There are probably as many schools-of-thought on lesson planning as there are teachers of teaching. Your professors in teachers’ college will likely have insisted on a set style and approach to writing curricula. Educators in public schools will have to fill out a surprisingly large amount of paperwork required by federal, state, and/or local officials and agencies. Your school principal or educational consultant may also prescribe a set format. Whether you work in a public or a private institution, there will be formulas for ‘correct’ lesson planning.

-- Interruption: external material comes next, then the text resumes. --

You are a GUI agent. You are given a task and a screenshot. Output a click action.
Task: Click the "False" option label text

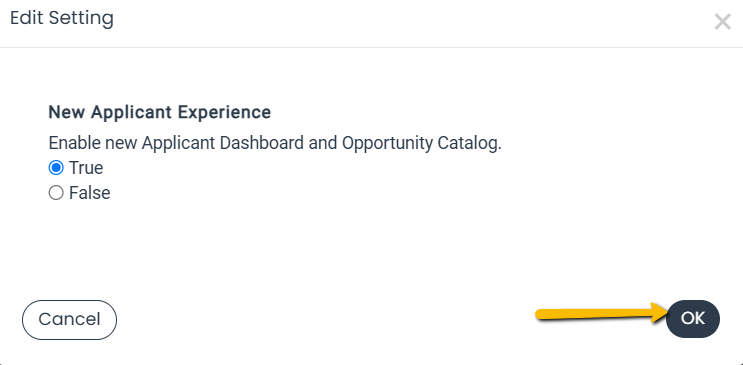click(90, 193)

Before sitting down to make out a
lesson
plan, it is always good to take a bit of time to
visualize your students’ response to the materials to be presented. Imagine their faces and body
reactions to the topic and
lesson objective as you also imagine how you might present it. Allow
yourself to consider several strategies before deciding on a
single approach.
As a ‘rule of thumb,’ pick the presentation methods that you
think will generate the most
interest from your students!
Presentation: Teach – Model –
Rehearse!
Whether it is something as useful and straightforward
as how to tie your shoes or as complex as
a geometry theorem or a Latin conjugation, the basics of knowledge transmission have been established over many
centuries: present (possibly explain), model, rehearse.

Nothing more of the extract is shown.